## WHAT IS REQUIRED
Print exactly the lines below between the line holding "1541x911 pixels. How" and the line holding "Task: Mute the video volume", inclusive, and nothing more.
::: EXERCISE MATERIAL :::
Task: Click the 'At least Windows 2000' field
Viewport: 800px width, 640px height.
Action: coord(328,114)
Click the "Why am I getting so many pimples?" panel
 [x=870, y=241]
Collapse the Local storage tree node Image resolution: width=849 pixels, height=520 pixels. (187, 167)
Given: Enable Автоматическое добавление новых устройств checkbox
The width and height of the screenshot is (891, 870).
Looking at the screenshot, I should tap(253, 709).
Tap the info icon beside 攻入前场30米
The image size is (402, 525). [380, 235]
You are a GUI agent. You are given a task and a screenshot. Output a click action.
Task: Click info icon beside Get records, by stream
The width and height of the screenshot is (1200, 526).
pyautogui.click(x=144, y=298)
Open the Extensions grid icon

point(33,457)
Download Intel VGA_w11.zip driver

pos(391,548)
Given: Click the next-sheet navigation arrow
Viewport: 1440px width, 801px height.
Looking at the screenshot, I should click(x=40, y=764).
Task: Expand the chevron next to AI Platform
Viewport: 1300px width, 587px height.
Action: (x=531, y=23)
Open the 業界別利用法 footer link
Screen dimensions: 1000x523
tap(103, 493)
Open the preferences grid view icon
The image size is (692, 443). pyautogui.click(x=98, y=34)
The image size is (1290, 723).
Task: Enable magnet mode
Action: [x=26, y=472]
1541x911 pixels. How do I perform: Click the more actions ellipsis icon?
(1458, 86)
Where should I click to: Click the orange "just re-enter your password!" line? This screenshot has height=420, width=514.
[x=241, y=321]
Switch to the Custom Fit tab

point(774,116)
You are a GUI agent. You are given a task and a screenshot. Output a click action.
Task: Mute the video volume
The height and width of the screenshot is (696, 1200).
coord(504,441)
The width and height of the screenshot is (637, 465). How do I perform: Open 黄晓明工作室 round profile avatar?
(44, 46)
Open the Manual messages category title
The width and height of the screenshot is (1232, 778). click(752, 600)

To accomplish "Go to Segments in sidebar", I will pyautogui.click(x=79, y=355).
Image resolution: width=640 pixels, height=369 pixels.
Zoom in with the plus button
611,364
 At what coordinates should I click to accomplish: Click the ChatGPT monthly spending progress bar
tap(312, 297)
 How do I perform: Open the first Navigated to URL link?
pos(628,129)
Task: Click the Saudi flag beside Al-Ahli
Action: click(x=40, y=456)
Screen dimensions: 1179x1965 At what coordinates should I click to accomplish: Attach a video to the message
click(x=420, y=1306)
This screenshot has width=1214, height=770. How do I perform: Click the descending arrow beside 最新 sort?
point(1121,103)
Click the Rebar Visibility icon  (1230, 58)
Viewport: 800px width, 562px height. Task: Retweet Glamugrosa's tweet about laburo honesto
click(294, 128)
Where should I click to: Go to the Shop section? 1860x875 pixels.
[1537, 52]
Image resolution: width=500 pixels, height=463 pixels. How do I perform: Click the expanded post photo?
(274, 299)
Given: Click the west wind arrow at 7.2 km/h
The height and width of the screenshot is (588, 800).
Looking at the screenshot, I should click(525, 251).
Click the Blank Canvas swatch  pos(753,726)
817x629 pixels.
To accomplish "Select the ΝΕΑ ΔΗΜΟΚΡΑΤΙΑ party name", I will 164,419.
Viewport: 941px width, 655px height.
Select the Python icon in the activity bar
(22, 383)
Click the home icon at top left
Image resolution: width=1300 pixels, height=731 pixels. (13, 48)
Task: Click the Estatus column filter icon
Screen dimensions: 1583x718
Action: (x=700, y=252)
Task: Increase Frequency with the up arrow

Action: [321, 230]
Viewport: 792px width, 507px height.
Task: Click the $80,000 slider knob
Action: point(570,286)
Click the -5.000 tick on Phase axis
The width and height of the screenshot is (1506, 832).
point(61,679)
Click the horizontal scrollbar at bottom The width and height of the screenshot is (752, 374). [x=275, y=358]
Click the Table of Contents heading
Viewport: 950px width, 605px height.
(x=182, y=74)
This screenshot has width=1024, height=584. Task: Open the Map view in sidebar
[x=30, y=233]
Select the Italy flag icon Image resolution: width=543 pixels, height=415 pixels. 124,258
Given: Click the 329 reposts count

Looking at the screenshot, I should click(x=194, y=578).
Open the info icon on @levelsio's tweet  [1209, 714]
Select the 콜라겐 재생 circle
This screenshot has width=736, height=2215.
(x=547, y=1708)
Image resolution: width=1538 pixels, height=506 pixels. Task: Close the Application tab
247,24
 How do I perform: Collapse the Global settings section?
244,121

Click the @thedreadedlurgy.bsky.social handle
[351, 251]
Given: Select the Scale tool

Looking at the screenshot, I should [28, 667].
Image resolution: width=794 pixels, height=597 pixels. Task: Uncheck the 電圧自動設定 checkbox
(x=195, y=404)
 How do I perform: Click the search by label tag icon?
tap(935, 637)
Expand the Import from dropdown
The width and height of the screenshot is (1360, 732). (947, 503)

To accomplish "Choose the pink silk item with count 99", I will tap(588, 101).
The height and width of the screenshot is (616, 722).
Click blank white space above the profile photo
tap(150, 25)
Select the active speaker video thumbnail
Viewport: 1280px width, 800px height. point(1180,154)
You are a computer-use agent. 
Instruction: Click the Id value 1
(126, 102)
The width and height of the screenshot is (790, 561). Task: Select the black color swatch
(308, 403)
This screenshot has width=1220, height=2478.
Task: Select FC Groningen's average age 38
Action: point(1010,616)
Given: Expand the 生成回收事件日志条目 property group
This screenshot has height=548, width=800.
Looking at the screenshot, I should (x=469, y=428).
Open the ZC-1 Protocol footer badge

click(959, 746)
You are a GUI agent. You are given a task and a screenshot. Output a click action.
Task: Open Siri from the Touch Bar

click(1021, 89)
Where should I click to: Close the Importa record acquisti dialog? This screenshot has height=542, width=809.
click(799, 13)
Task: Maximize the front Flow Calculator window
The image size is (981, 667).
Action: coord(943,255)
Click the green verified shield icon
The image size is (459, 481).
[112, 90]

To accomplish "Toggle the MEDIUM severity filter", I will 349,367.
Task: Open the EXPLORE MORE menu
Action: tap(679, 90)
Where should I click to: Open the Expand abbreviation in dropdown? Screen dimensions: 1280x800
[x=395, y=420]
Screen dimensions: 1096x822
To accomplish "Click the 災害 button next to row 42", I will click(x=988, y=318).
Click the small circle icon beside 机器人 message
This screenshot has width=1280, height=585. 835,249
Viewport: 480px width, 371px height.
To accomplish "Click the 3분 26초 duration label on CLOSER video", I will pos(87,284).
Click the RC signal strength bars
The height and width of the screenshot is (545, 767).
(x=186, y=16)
:::
## RESPONSE BOX
1541x911 pixels. How do I perform: Click the more actions ellipsis icon?
(1458, 86)
Where should I click to: Click the orange "just re-enter your password!" line? This screenshot has height=420, width=514.
[x=241, y=321]
Switch to the Custom Fit tab

point(774,116)
You are a GUI agent. You are given a task and a screenshot. Output a click action.
Task: Mute the video volume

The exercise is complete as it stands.